= WHAT IS REQUIRED =
After locating the line that contains "Task: Click the JS icon beside permission.js", transcribe exactly that line and each one after it until the data ends, skipping pictures.

____ EXCERPTED DATA

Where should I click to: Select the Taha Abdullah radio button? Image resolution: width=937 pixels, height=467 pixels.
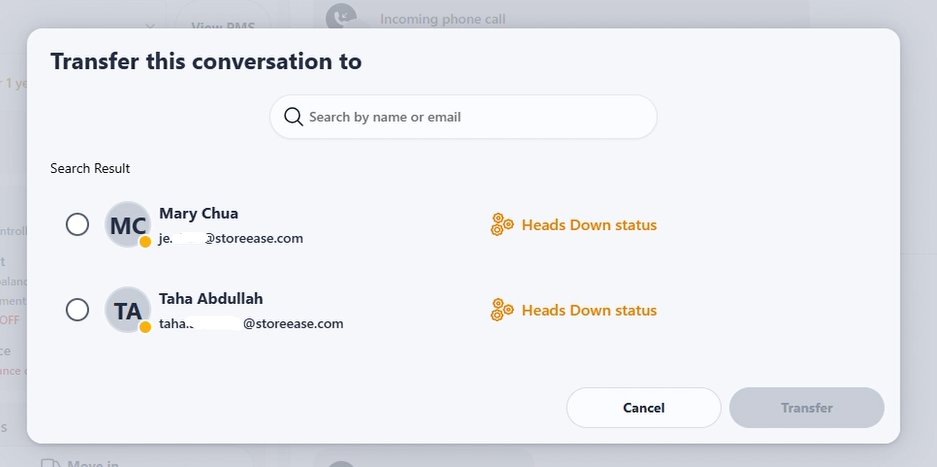tap(77, 310)
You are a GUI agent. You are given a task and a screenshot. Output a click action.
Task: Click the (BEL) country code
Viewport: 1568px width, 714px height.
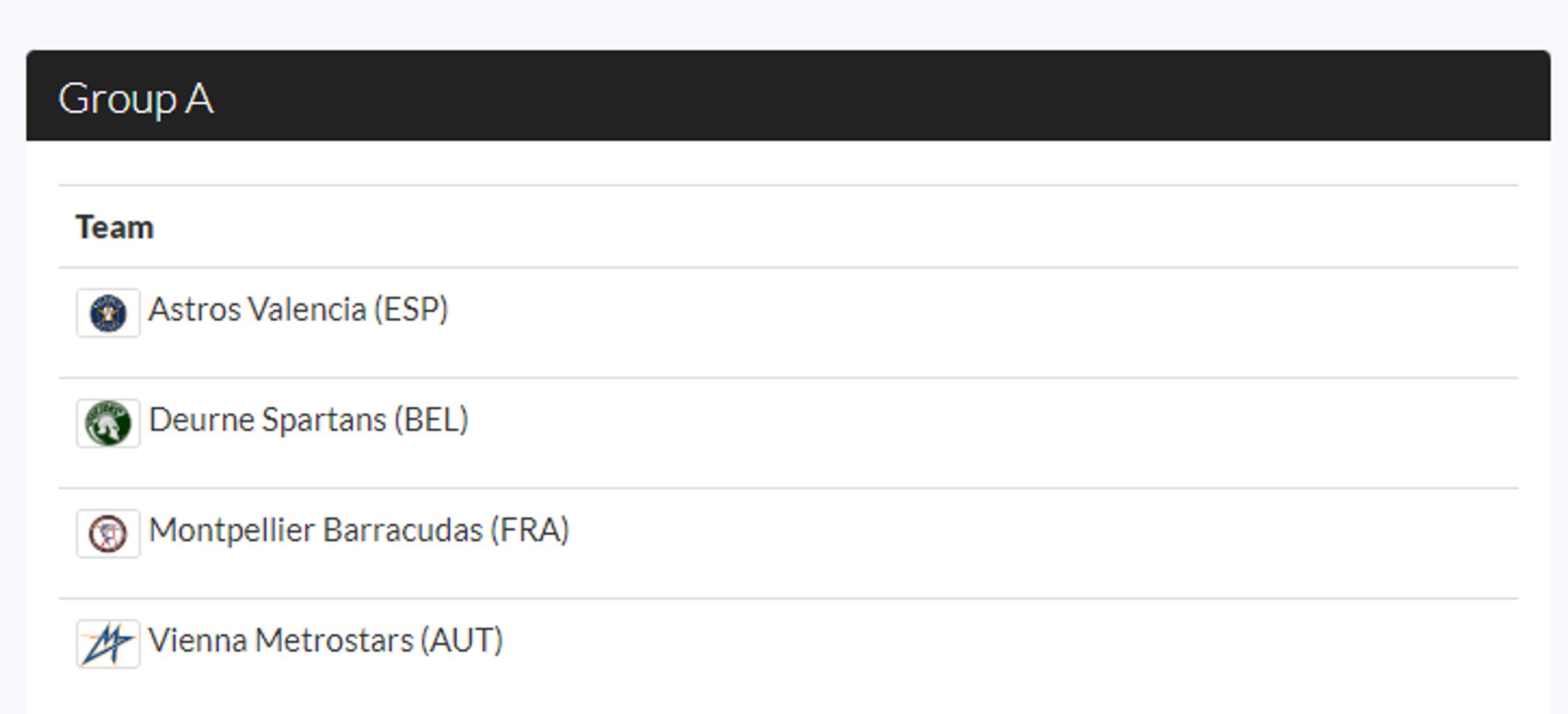point(431,420)
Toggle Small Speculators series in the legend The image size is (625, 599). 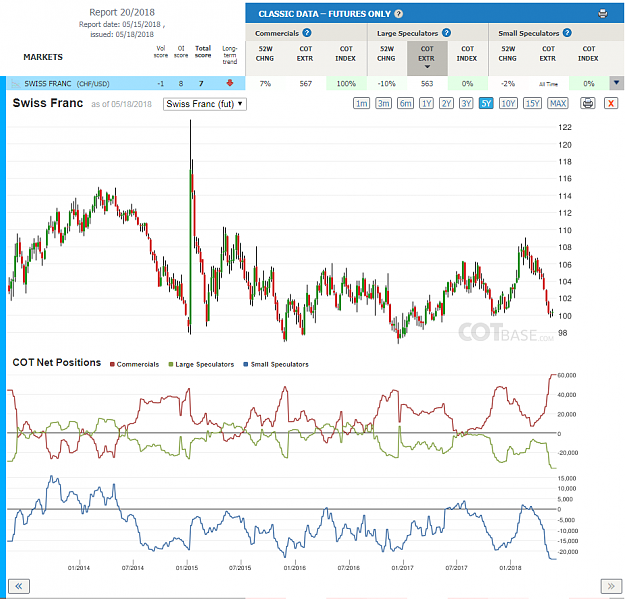pos(276,364)
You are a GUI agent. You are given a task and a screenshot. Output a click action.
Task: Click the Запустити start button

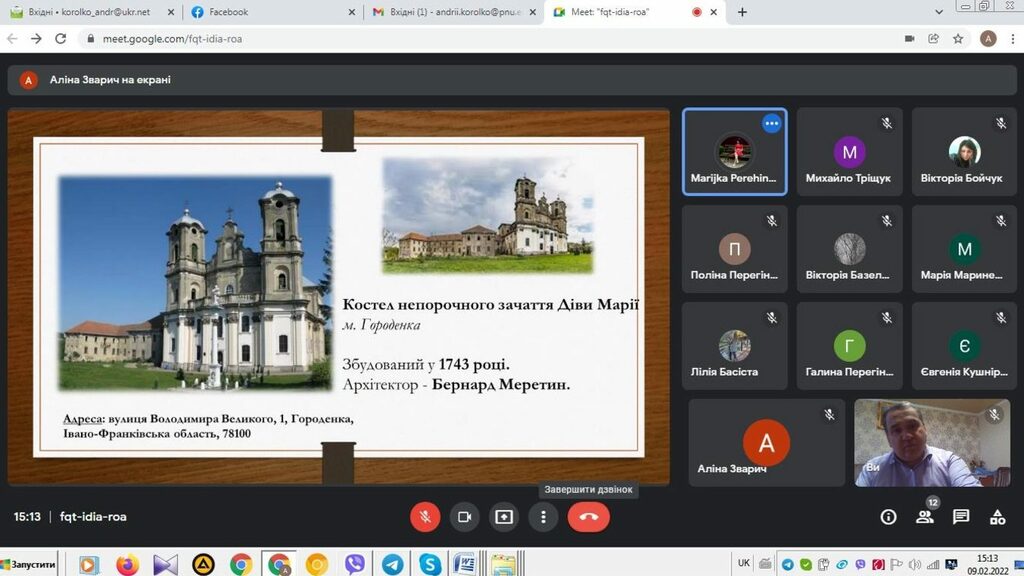click(x=30, y=564)
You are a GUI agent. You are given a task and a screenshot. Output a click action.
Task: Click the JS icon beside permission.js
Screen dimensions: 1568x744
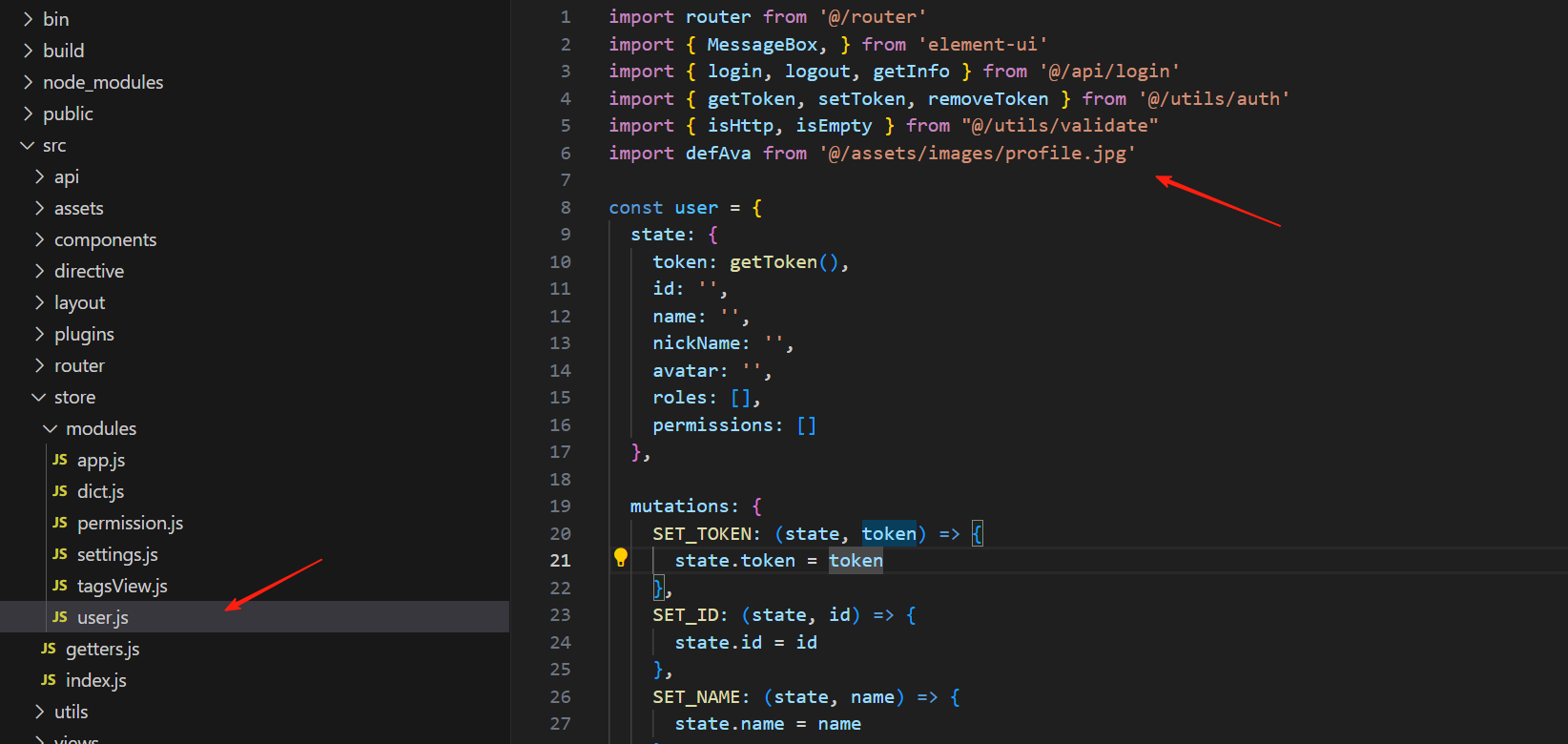tap(60, 523)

________

= YOUR SOLUTION =
Task: Click the JS icon beside permission.js
Screen dimensions: 1568x744
tap(60, 523)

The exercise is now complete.